Books. Lots and lots of books, arranged in ways only I’ve ever been able to understand. Programming and UNIX and poetry and science fiction and science and linguistics and books of strange facts. It looks like hell, but it makes sense to me. Nobody else, though.
Some poetry, both on disc in my desktop and hardcopy. All of it beat, but not half-bad, if I do say so myself. The poetry should be pretty self-explanatory. 
CDs. Many, mostly oldies and alternative and a goodly portion of punk. Not too bad, and better arranged than my books.
Some VHS tapes. The Trilogy (enhanced version), Clerks, Office Space, Fear and Loathing in Las Vegas, Plan 9 from Outer Space, M and Metropolis (both Fritz Lang films), Nosferatu (original version), Shadow of the Vampire, Alice (Jan Svenkmajer), and a lot of other movies, most of which I hardly watch.

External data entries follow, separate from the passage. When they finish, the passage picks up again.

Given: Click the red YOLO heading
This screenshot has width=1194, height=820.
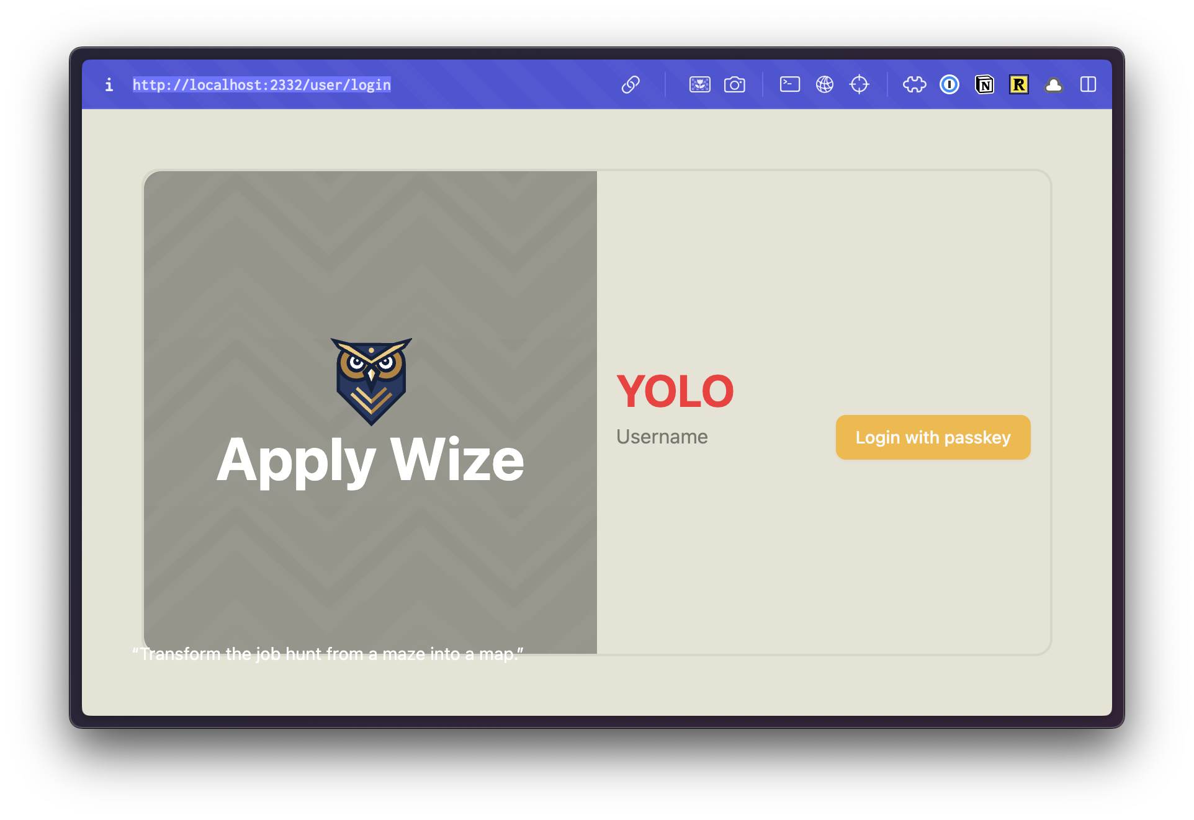Looking at the screenshot, I should coord(676,391).
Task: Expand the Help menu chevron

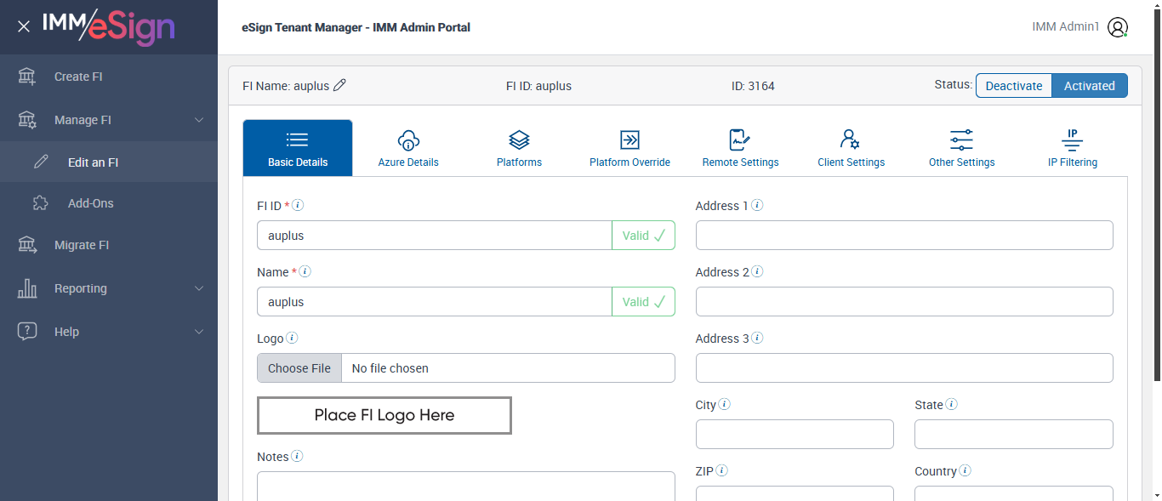Action: [x=199, y=332]
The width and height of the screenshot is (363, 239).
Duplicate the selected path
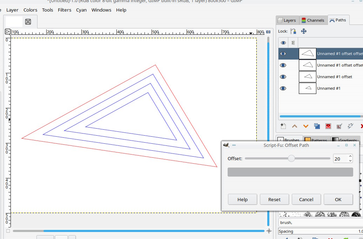[x=317, y=126]
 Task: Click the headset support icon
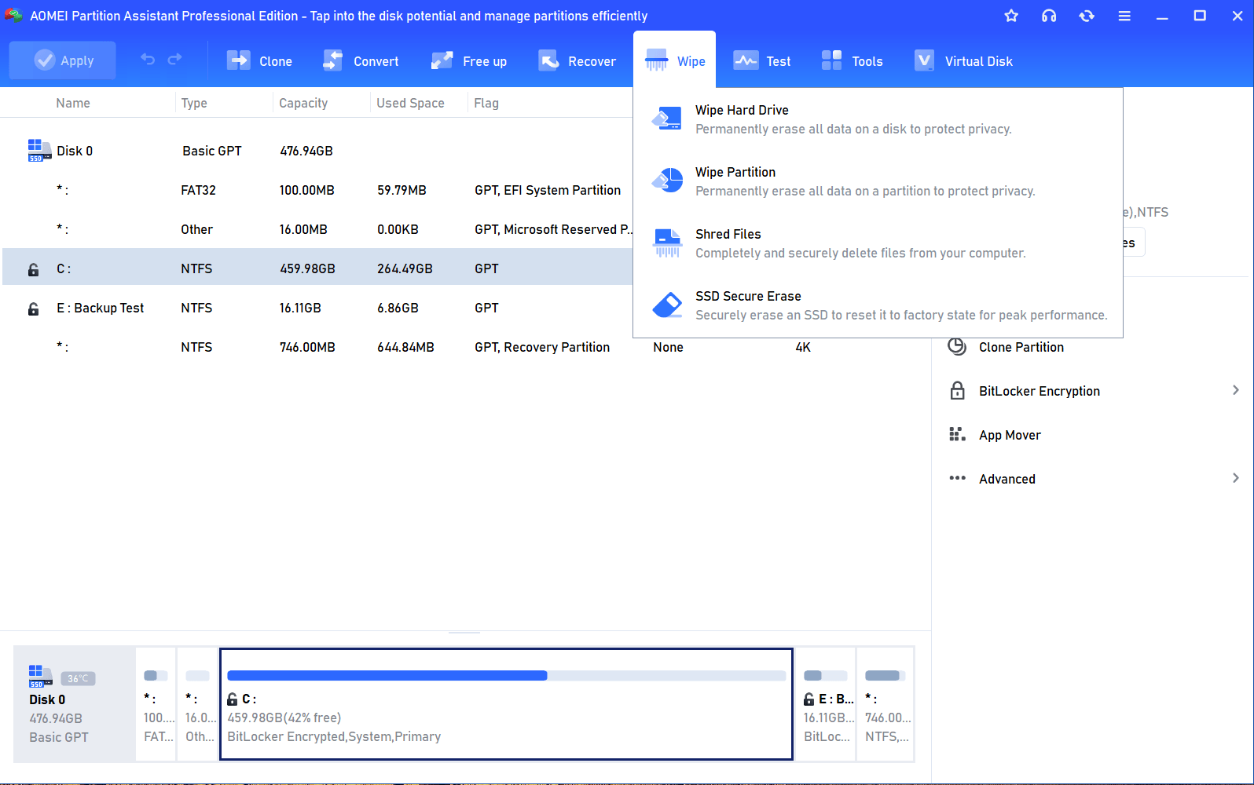(1049, 16)

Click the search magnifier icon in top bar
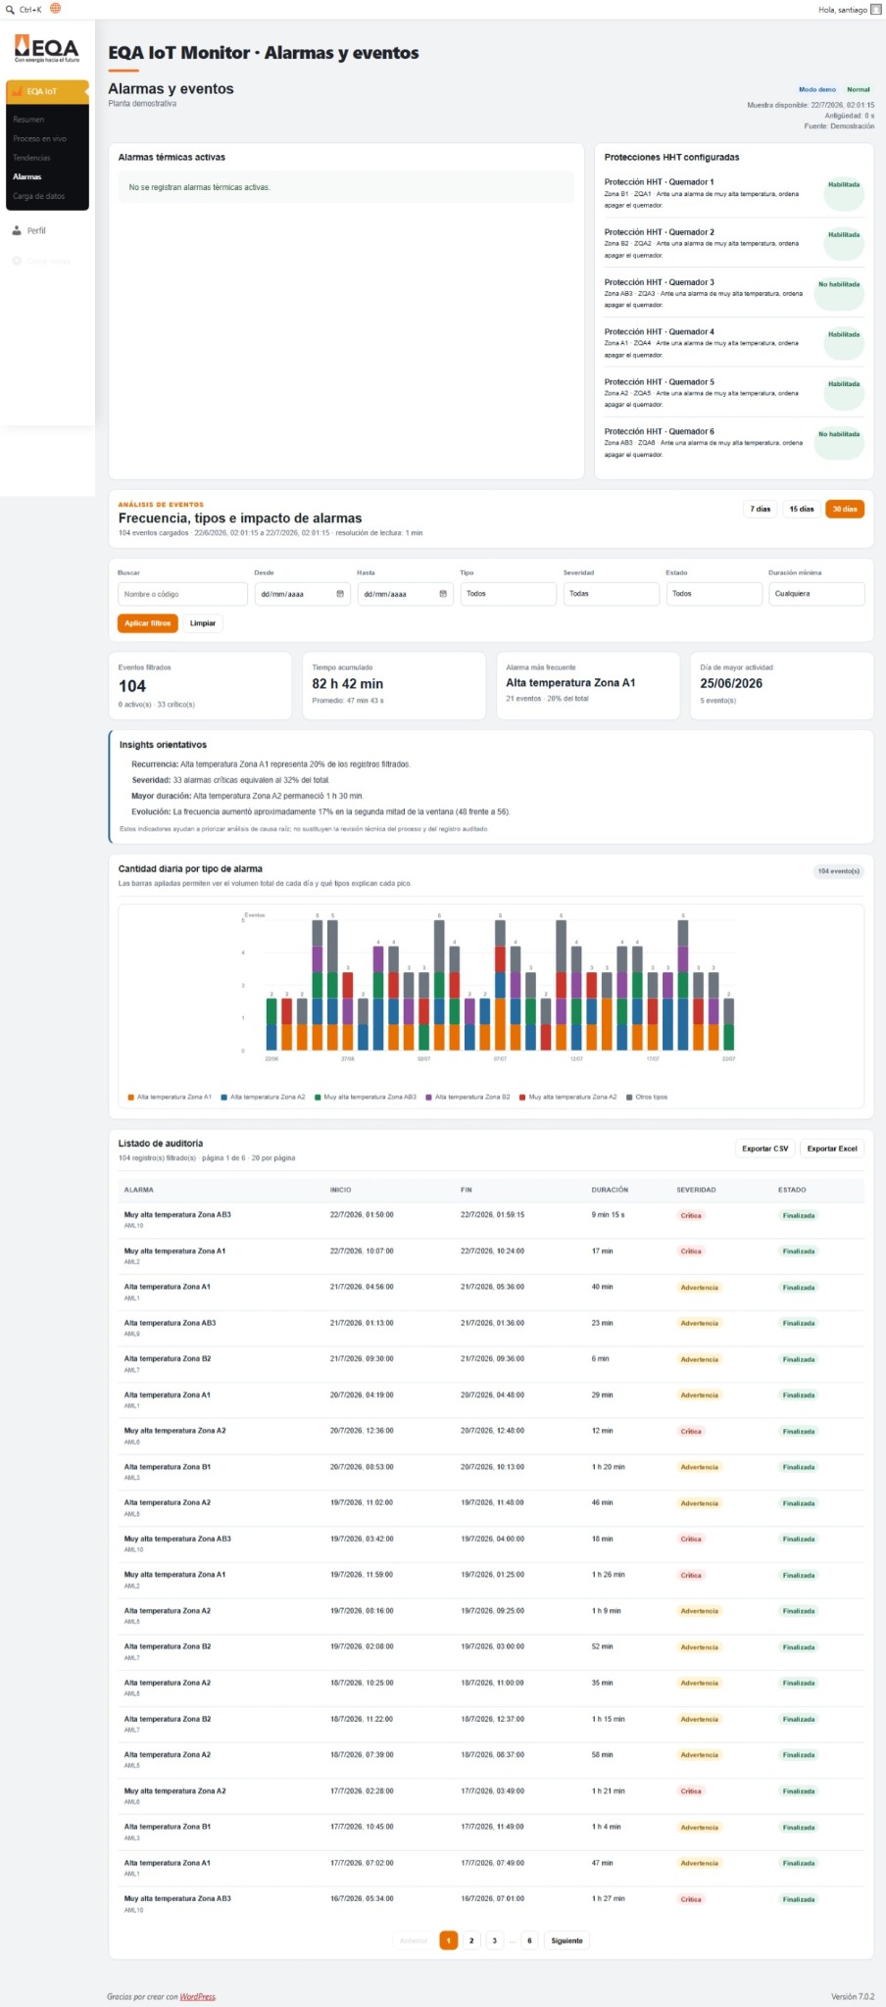(x=10, y=10)
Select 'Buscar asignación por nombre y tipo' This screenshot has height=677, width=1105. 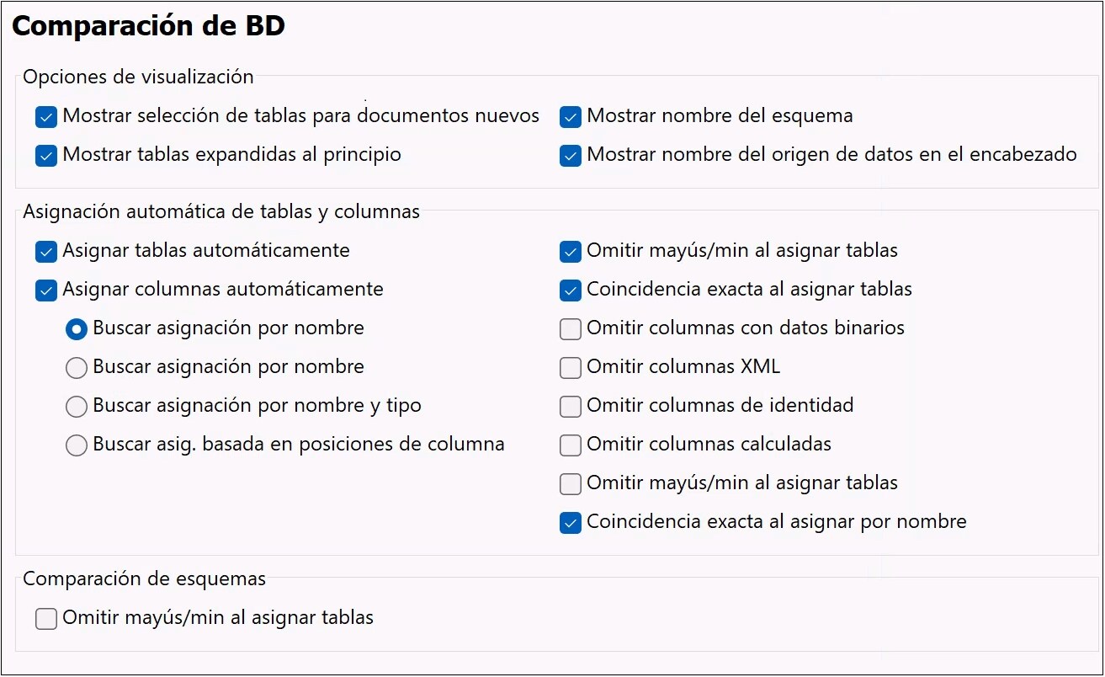pos(77,407)
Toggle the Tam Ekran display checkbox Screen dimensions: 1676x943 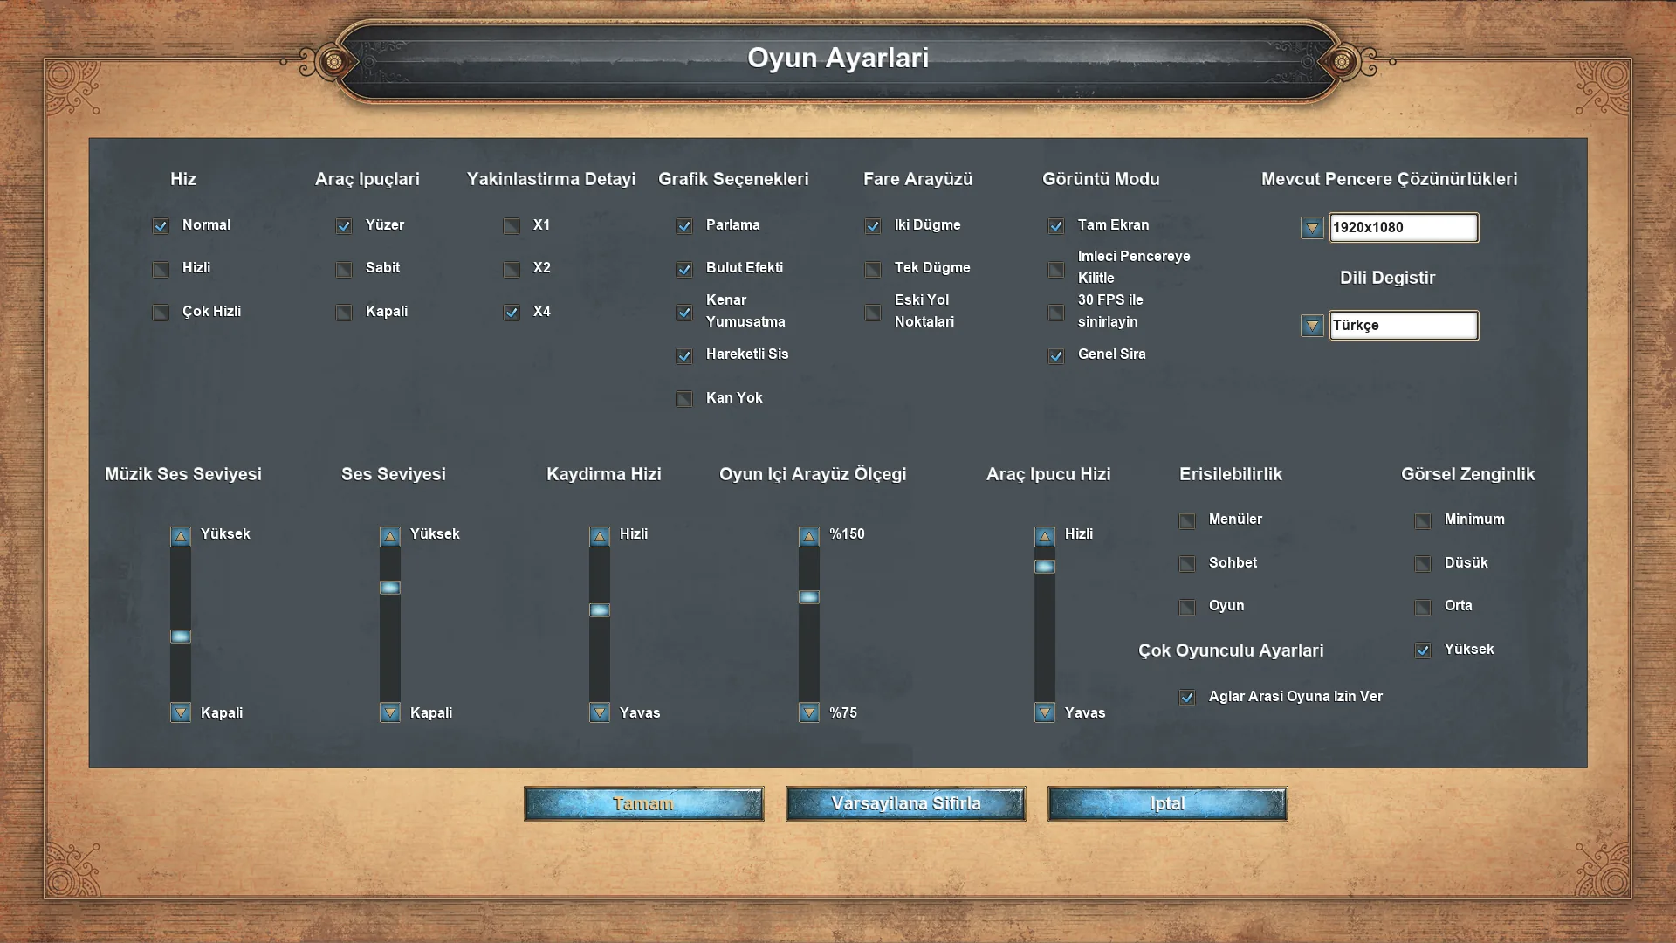pyautogui.click(x=1056, y=225)
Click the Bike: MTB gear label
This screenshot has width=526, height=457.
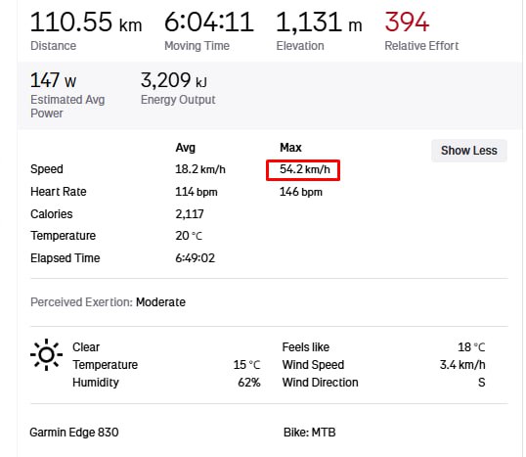[309, 433]
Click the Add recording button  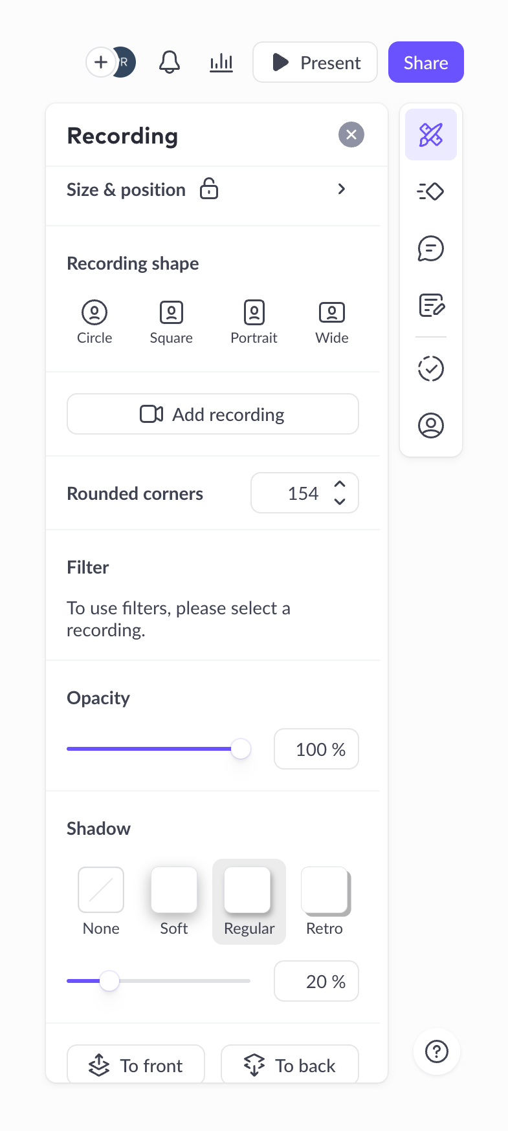pos(212,414)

On my desktop, a lot of programs I’ve downloaded, both for Linux and Windows ME. More for Linux, though, and nearly all of them gzipped (or, lately, bzipped) source tarballs. Emulators for machines as diverse as a Z80 running CP/M and the PDP-8. An Intel 4004 emulator with the source of the multiplication program I wrote for it (the Intel 4004 had no (documented) multiplication opcode), plus a listing, a flat binary, and a memory dump created from that code.
On my laptop, almost nothing. Little difference from my desktop in what it does have. (My laptop is an ancient Gateway machine running a first-generation Pentium (fdiv-bug free, though :)).)